[PROVIDED DATA start]
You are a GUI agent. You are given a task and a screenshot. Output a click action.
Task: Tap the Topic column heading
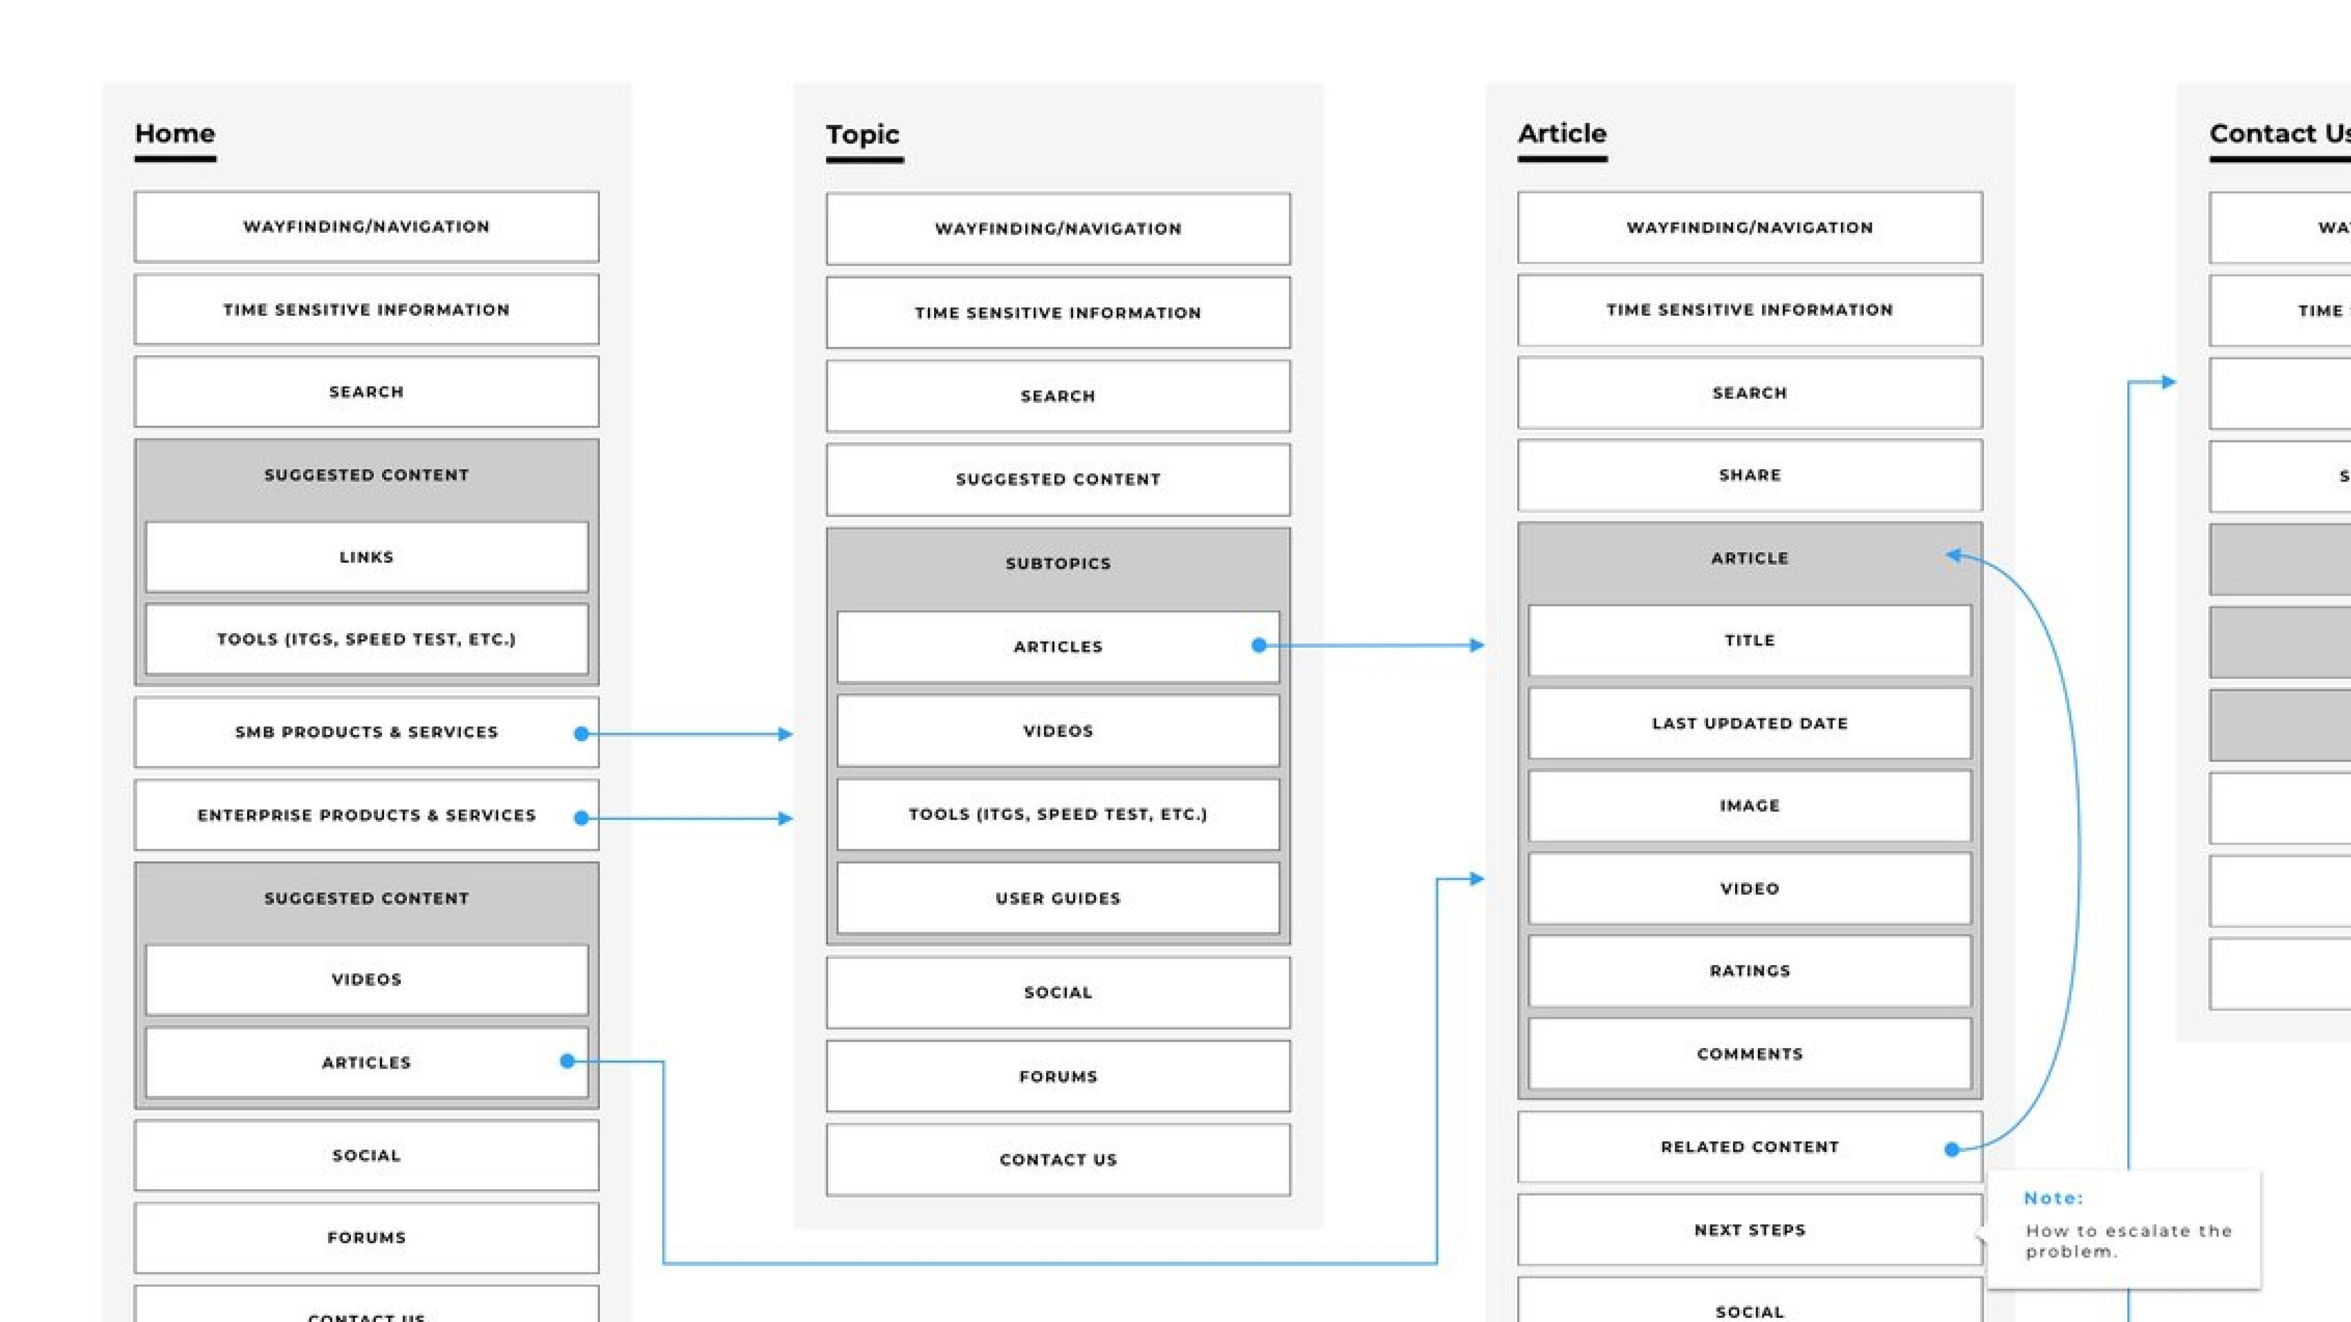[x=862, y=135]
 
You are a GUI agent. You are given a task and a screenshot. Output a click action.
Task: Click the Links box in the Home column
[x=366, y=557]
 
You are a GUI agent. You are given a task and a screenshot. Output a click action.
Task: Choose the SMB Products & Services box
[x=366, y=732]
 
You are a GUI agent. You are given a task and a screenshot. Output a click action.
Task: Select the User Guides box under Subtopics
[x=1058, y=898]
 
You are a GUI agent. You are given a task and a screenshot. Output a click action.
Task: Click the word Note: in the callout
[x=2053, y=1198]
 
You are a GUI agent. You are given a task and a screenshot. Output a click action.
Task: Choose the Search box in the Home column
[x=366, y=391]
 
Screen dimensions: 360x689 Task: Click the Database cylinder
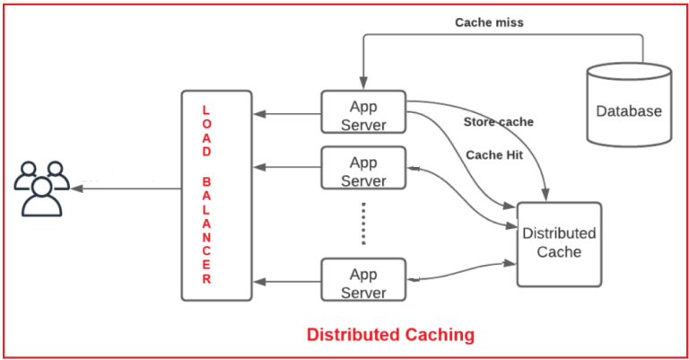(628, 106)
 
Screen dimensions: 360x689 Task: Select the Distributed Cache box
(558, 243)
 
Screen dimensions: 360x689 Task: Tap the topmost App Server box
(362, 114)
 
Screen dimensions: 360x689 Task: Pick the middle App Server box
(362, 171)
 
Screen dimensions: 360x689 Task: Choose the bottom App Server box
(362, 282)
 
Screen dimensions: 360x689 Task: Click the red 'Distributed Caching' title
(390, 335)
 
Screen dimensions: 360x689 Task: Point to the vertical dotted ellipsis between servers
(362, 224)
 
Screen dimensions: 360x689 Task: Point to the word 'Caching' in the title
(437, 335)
[PROVIDED DATA end]
[PROVIDED DATA start]
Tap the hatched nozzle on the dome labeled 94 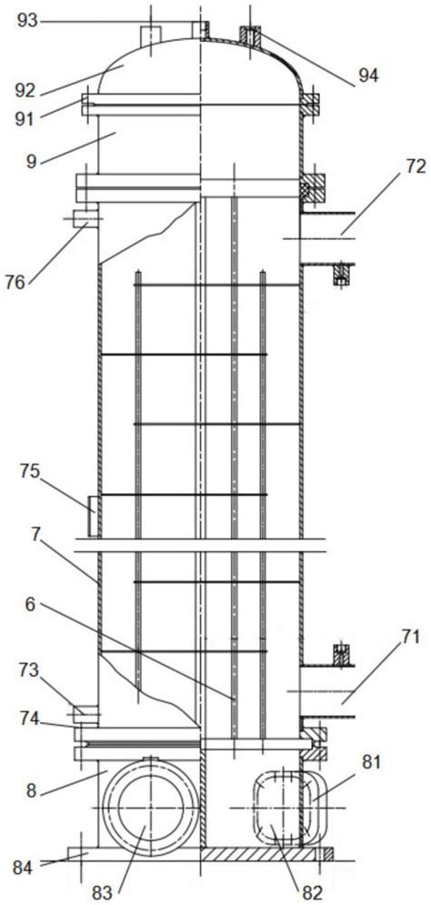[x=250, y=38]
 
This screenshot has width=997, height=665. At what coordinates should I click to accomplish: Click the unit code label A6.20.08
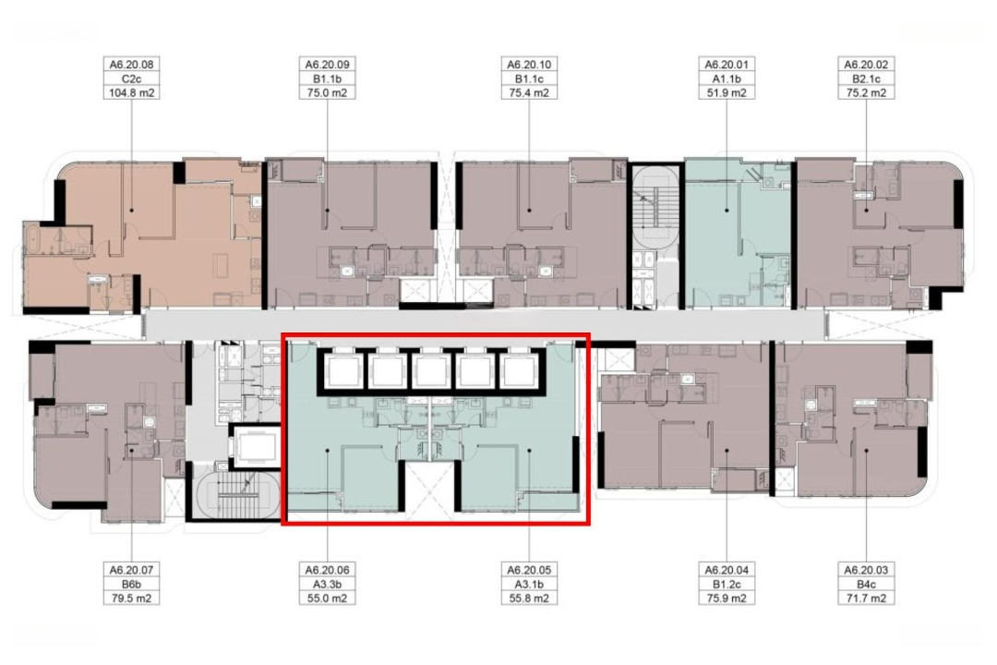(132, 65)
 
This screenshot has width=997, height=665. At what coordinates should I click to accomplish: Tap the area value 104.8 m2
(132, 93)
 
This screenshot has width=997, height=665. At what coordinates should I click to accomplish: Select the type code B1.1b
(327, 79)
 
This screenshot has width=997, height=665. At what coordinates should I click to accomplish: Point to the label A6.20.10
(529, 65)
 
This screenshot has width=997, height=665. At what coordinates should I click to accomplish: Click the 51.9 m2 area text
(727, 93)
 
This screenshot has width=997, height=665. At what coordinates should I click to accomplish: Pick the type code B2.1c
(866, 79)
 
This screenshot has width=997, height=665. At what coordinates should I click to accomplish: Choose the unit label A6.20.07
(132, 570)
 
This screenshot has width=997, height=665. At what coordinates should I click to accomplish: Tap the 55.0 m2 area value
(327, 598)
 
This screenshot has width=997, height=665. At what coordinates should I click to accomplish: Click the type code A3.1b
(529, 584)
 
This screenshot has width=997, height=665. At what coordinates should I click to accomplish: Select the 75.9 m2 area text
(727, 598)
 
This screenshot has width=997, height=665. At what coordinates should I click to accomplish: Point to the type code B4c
[PROVIDED DATA end]
▶ **AIM OF THE EXERCISE**
Present the material from the line containing "the label A6.20.10" through the line containing "type code B4c", inclusive, as a Markdown table with the columns Row and Line, numbering each line and omitting blank lines.

▶ **EXERCISE OUTPUT**
| Row | Line |
|---|---|
| 1 | This screenshot has width=997, height=665. At what coordinates should I click to accomplish: Point to the label A6.20.10 |
| 2 | (529, 65) |
| 3 | This screenshot has width=997, height=665. At what coordinates should I click to accomplish: Click the 51.9 m2 area text |
| 4 | (727, 93) |
| 5 | This screenshot has width=997, height=665. At what coordinates should I click to accomplish: Pick the type code B2.1c |
| 6 | (866, 79) |
| 7 | This screenshot has width=997, height=665. At what coordinates should I click to accomplish: Choose the unit label A6.20.07 |
| 8 | (132, 570) |
| 9 | This screenshot has width=997, height=665. At what coordinates should I click to accomplish: Tap the 55.0 m2 area value |
| 10 | (327, 598) |
| 11 | This screenshot has width=997, height=665. At what coordinates should I click to accomplish: Click the type code A3.1b |
| 12 | (529, 584) |
| 13 | This screenshot has width=997, height=665. At what coordinates should I click to accomplish: Select the 75.9 m2 area text |
| 14 | (727, 598) |
| 15 | This screenshot has width=997, height=665. At what coordinates should I click to accomplish: Point to the type code B4c |